Recent evidence suggests that blood-brain barrier (BBB) recovery and reestablishment of BBB impermeability after stroke is incomplete. This could influence stroke recovery, increase the risk of repeat stroke, and be a solid substrate for developing vascular dementia. Although accumulating evidence has defined morphological alterations and underlying mechanisms of tight junction (TJ) changes during BBB breakdown in acute stroke, very little is known about the type of alterations and mechanisms in BBB "leakage" found subacutely or chronically. The current study examined BBB structural alterations during the "BBB leakage" associated with the chronic phase of stroke in male mice and both genders of humans. We found significant upregulation of claudin-1 mRNA and protein, a nonspecific claudin for blood vessels, and downregulation in claudin-5 expression.
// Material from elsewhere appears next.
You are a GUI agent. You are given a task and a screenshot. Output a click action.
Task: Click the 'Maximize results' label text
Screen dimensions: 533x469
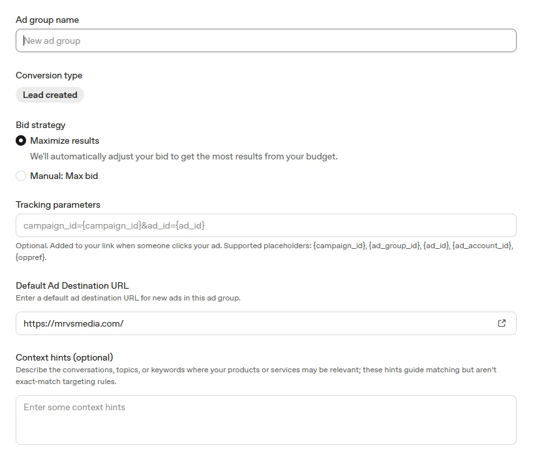[x=65, y=140]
Morphological and biochemical as well as fluorescence resonance energy transfer and fluorescence recovery after photobleaching analysis of postischemic brain endothelial cells and cells overexpressing claudin-1 indicated that newly synthesized claudin-1 was present on the cell membrane (similar to 45%), was incorporated into the TJ complex with established interaction with zonula occludens-1 (ZO-1), and was building homophilic cis- and trans-interactions. The appearance of claudin-1 in the TJ complex reduced claudin-5 strands (homophilic claudin-5 cis- and trans-interactions) and claudin-5/ZO-1 interaction affecting claudin-5 incorporation into the TJ complex. Moreover, claudin-1 induction was associated with an endothelial proinflammatory phenotype. Targeting claudin-1 with a specific C1C2 peptide improved brain endothelial barrier permeability and functional recovery in chronic stroke condition. This study highlights a potential "defect" in postischemic barrier formation that may underlie prolonged vessel leakiness.